* Task statement: Could you return the whole listing exactly?

* Data excerpts:
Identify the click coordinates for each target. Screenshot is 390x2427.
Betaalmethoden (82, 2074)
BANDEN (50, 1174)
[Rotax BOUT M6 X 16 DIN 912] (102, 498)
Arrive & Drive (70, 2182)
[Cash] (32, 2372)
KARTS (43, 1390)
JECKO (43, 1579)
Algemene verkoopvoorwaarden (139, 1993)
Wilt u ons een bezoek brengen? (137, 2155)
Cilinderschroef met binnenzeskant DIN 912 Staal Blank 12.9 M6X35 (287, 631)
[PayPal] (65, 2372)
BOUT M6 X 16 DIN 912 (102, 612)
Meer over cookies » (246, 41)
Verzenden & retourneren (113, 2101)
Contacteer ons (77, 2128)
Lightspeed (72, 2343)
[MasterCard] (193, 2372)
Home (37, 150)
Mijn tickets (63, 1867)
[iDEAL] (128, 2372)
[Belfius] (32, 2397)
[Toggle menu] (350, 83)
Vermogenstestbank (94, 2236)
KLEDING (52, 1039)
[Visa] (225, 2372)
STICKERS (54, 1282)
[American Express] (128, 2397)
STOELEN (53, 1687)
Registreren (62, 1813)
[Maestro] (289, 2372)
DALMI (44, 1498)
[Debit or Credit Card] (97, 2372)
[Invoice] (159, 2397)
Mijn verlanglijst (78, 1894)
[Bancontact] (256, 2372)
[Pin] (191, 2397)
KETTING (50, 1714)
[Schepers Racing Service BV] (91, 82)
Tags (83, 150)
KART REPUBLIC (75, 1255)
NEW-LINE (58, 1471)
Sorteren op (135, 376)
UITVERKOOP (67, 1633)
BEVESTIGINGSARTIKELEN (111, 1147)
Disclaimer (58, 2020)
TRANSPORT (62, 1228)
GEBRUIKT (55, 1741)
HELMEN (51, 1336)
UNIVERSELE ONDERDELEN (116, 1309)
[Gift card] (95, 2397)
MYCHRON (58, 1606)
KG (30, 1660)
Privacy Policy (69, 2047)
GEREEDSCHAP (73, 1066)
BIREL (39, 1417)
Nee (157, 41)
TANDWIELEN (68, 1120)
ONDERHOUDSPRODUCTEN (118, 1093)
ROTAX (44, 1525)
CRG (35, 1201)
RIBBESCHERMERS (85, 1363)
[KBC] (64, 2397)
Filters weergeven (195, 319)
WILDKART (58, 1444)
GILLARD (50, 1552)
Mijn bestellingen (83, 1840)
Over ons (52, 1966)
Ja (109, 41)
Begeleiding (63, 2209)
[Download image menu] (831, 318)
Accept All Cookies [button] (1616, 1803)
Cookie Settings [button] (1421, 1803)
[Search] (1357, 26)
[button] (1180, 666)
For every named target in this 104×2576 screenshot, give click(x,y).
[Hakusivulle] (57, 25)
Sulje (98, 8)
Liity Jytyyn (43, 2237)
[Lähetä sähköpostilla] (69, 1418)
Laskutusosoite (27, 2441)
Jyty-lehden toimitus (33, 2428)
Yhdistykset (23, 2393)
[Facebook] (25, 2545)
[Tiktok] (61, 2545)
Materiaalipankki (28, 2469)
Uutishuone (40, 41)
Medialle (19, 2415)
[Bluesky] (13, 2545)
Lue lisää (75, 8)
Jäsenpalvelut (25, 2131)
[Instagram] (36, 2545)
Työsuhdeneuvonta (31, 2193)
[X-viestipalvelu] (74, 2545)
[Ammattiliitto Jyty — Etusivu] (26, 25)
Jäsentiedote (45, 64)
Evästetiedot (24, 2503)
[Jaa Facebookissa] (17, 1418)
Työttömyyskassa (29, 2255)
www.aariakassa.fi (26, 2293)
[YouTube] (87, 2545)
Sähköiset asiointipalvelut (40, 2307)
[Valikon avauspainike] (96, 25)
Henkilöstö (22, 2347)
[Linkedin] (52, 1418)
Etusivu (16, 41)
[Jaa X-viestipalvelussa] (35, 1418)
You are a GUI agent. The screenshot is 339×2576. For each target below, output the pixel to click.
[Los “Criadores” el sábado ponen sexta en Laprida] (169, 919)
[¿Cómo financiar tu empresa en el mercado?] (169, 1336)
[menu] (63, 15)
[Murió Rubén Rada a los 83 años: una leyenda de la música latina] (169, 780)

* Written solution:
Identify the click coordinates for each target. Screenshot is 390x2427.
Betaalmethoden (82, 2074)
BANDEN (50, 1174)
[Rotax BOUT M6 X 16 DIN 912] (102, 498)
Arrive & Drive (70, 2182)
[Cash] (32, 2372)
KARTS (43, 1390)
JECKO (43, 1579)
Algemene verkoopvoorwaarden (139, 1993)
Wilt u ons een bezoek brengen? (137, 2155)
Cilinderschroef met binnenzeskant DIN 912 Staal Blank 12.9 M6X35 (287, 631)
[PayPal] (65, 2372)
BOUT M6 X 16 DIN 912 (102, 612)
Meer over cookies » (246, 41)
Verzenden & retourneren (113, 2101)
Contacteer ons (77, 2128)
Lightspeed (72, 2343)
[MasterCard] (193, 2372)
Home (37, 150)
Mijn tickets (63, 1867)
[iDEAL] (128, 2372)
[Belfius] (32, 2397)
[Toggle menu] (350, 83)
Vermogenstestbank (94, 2236)
KLEDING (52, 1039)
[Visa] (225, 2372)
STICKERS (54, 1282)
[American Express] (128, 2397)
STOELEN (53, 1687)
Registreren (62, 1813)
[Maestro] (289, 2372)
DALMI (44, 1498)
[Debit or Credit Card] (97, 2372)
[Invoice] (159, 2397)
Mijn verlanglijst (78, 1894)
[Bancontact] (256, 2372)
[Pin] (191, 2397)
KETTING (50, 1714)
[Schepers Racing Service BV] (91, 82)
Tags (83, 150)
KART REPUBLIC (75, 1255)
NEW-LINE (58, 1471)
Sorteren op (135, 376)
UITVERKOOP (67, 1633)
BEVESTIGINGSARTIKELEN (111, 1147)
Disclaimer (58, 2020)
TRANSPORT (62, 1228)
GEBRUIKT (55, 1741)
HELMEN (51, 1336)
UNIVERSELE ONDERDELEN (116, 1309)
[Gift card] (95, 2397)
MYCHRON (58, 1606)
KG (30, 1660)
Privacy Policy (69, 2047)
GEREEDSCHAP (73, 1066)
BIREL (39, 1417)
Nee (157, 41)
TANDWIELEN (68, 1120)
ONDERHOUDSPRODUCTEN (118, 1093)
ROTAX (44, 1525)
CRG (35, 1201)
RIBBESCHERMERS (85, 1363)
[KBC] (64, 2397)
Filters weergeven (195, 319)
WILDKART (58, 1444)
GILLARD (50, 1552)
Mijn bestellingen (83, 1840)
Over ons (52, 1966)
Ja (109, 41)
Begeleiding (63, 2209)
[Download image menu] (831, 318)
Accept All Cookies [button] (1616, 1803)
Cookie Settings [button] (1421, 1803)
[Search] (1357, 26)
[button] (1180, 666)
For every named target in this 104×2576 screenshot, give click(x,y).
[Hakusivulle] (57, 25)
Sulje (98, 8)
Liity Jytyyn (43, 2237)
[Lähetä sähköpostilla] (69, 1418)
Laskutusosoite (27, 2441)
Jyty-lehden toimitus (33, 2428)
Yhdistykset (23, 2393)
[Facebook] (25, 2545)
[Tiktok] (61, 2545)
Materiaalipankki (28, 2469)
Uutishuone (40, 41)
Medialle (19, 2415)
[Bluesky] (13, 2545)
Lue lisää (75, 8)
Jäsenpalvelut (25, 2131)
[Instagram] (36, 2545)
Työsuhdeneuvonta (31, 2193)
[X-viestipalvelu] (74, 2545)
[Ammattiliitto Jyty — Etusivu] (26, 25)
Jäsentiedote (45, 64)
Evästetiedot (24, 2503)
[Jaa Facebookissa] (17, 1418)
Työttömyyskassa (29, 2255)
www.aariakassa.fi (26, 2293)
[YouTube] (87, 2545)
Sähköiset asiointipalvelut (40, 2307)
[Valikon avauspainike] (96, 25)
Henkilöstö (22, 2347)
[Linkedin] (52, 1418)
Etusivu (16, 41)
[Jaa X-viestipalvelussa] (35, 1418)
You are a GUI agent. The screenshot is 339×2576. For each target below, output the pixel to click.
[Los “Criadores” el sábado ponen sexta en Laprida] (169, 919)
[¿Cómo financiar tu empresa en el mercado?] (169, 1336)
[menu] (63, 15)
[Murió Rubén Rada a los 83 años: una leyenda de la música latina] (169, 780)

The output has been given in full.